一方、自身を守るにはこの方法しかないと固く信じて、それを”安全地帯”だと錯覚している心理的立場というのがある。「自分の問題を他人のせいにすれば、私自身は変わらなくても良い」「問題が自分のせいであると認めてしまったら、私はとても嫌な気持ちになり惨めだ」「他人は無罪放免となり、私一人が変わらなくてはならない。そんなの不公平だ」これらが、自身と向き合うことを避け、変化・変わることが不安なのであろうか、努力を嫌がっているのか・・・本題から話を逸らし続けている限り、私は”安全地帯”に居られる、という錯覚なのだ。

「現状維持を続ければ、少なくともこれ以上酷い目に遭うことはない。でも、もし私が自分の人生をより良いものにしようとしたら、かえって酷いことが起きてしまいそうだ」「自身の足りなさを認め、さらけ出してしまったら、自分を無防備で弱い存在だと感じてしまうに違いない」こう思う気持ちは良くわかる。それら一つ一つ確かに勇気のいることであり、大きな賭けのようなものだと思えるのであろう。今のまま現状維持の中に閉じ籠ってさえいたら、変化はないのだから、おおよそこの先が想像つくことになり、安心だと思っているのである。果たして、それらは本当に自身を守る”安全地帯”であろうか?自分の思考・行動を変えないことに対する正当化ではないだろうか?これは”思い込み”と呼ばれるものである。そう思い込むことで自身を守っているつもりなのである。

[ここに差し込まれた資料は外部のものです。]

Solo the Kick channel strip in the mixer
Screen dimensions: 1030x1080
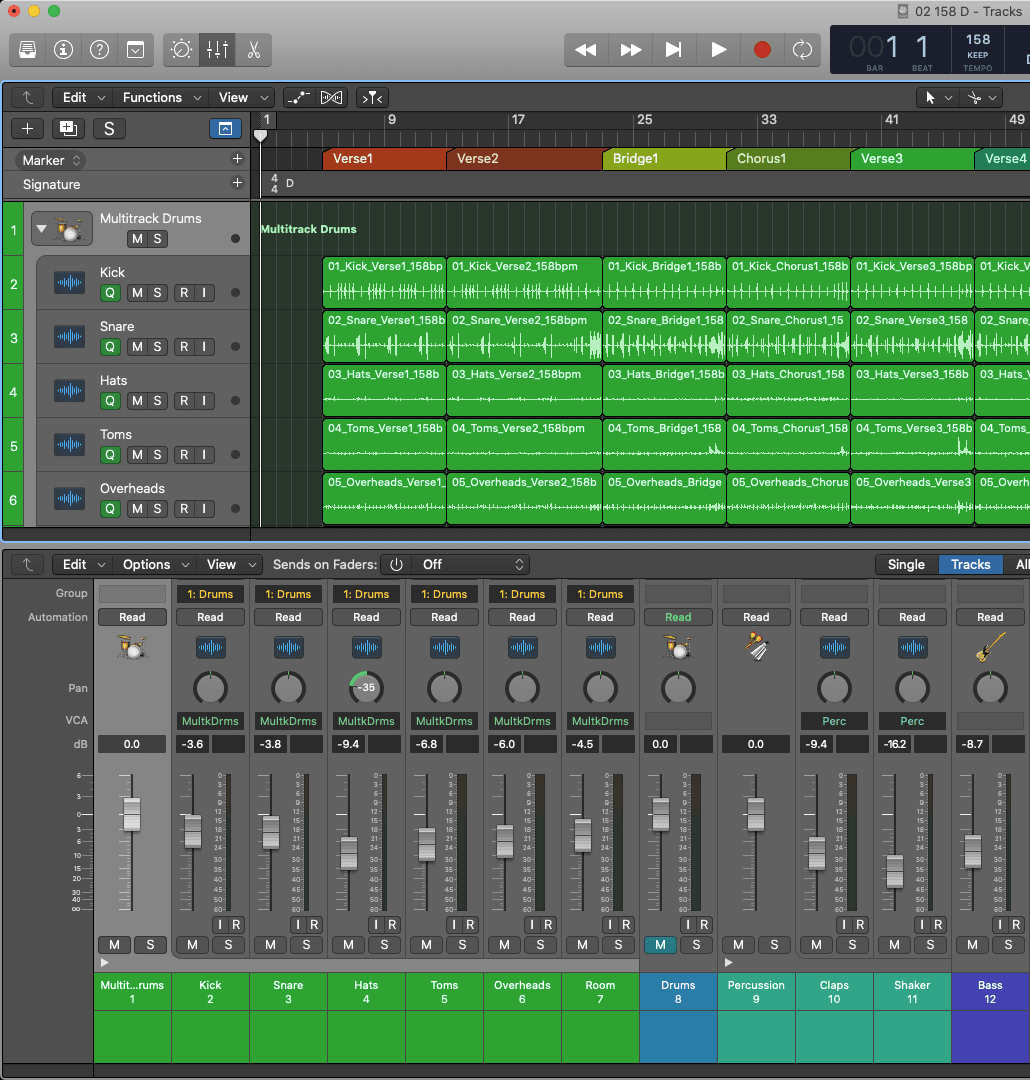(228, 945)
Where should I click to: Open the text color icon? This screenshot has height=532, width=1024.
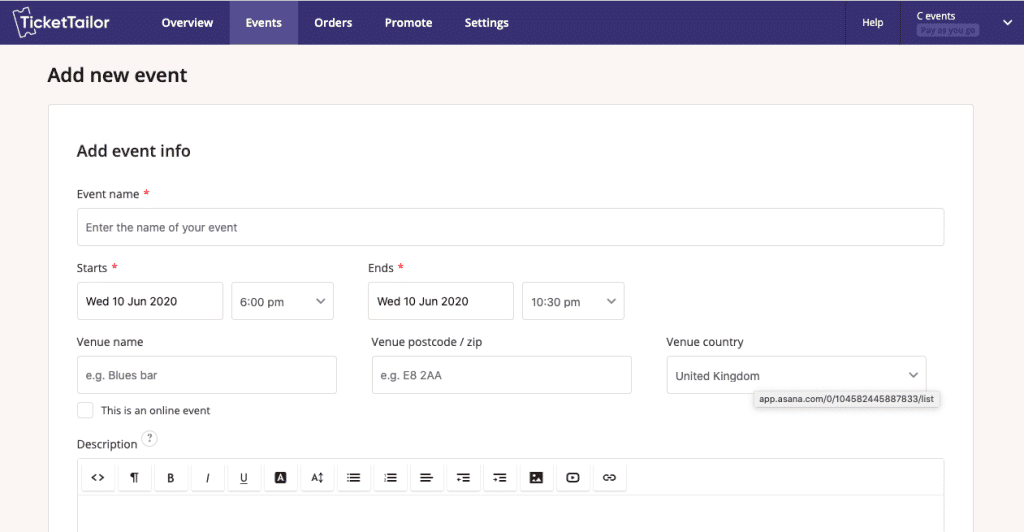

三十歳の節目を迎えた青年がいた。生きづらさを抱え、職場で毎日毎日やりきれなさと緊張からか頭痛と不眠を主訴として私のカウンセリング・ルームにやって来ていた。三十歳の誕生日を迎え、このままでは生き直せないから勇気を出して自分を変えたい・・・とのことだった。
「君は強い”思い込み”の中で生きている。私の提案に乗らないぞ、という意志が伝わって来ているけど、その思いは強いね」
と、私は彼に言った。彼は、
「今までは、その強い思いで絶対に変わるものか!変えられるものならやってみろ!と思っていましたが・・・もう意地を張るのに疲れましたし、不安が日々増しているんです」
私は、この日が来るのを待ち続けていたのだ。「(4) 啐と啄」で触れた”啐″なる瞬間である。私が”啄”なる援助をする番となった。百日も二百日も私が待ち続けた瞬間だ。
「君の”思い込み”は非機能的(思ったように機能せず、むしろ逆効果になる)なものだから、うまく機能しづらいよ。それを基に行動を起こしたら、どんな”良い”ことが起きると思っているのかな?」
「もし君がそのような非機能的行動をとらなかったとしたら、どんな”悪い”ことが起きるかな?」
「これはメリット・デメリット分析とも言うんだけど、今の君の姿勢のままでいたらどうなるか、メリット・デメリットに分けて書き出してみないか?メリットの多い道を行ってみないか?」

長い沈黙の後、彼はこう言った。
「初めてのカウンセリングの日からずっと先生の言葉には伏線を感じていました。いつかその日に実を結ぶだろう伏線が・・・。これなんですね。ありがとうございます。やっと生き直せる気がします。勇気は秘かに溜めて来ました。今、それを使い生き直します。メリット・デメリット分析はやりません。その先が僕にはわかっていますから」
その言葉だけで十分だった。一瞬で彼の顔つきが変わった。
「あと二回だけカウンセリングを続けて、卒業してください」
私は最大限のはなむけの言葉を掛けた。彼はそれまで勤めた会社を退職し、その年、私立高等学校の数学の教師に転職した。生徒たちの相談役として休む暇もないらしく、おかげでどこかの誰かさんと同じ様に、仕事を終えてから「酒でも呑むか」という習慣がないらしい。こんなケースが私のエネルギー源になっている。まぁ、酒のことは私の真似をせず呑めば良いから、と思うのだが。

生きづらさを抱えながらも、苦しさを抱えたままで変わる勇気が出ないから”現状維持”に逃げ込み、それを片方でダメなことだと思いながらも片目を瞑り気づかぬふりをする。私もそんな日々を過ごして来たから、痛いほどよくわかる。しかし、決してそれらは”安全地帯”ではないのだ。ほんの少しの勇気を少しずつで良いから溜めていって欲しい。それが溜まった時、その勇気だけを使ってみると良い。本当の”安全地帯”が待っているはずだ。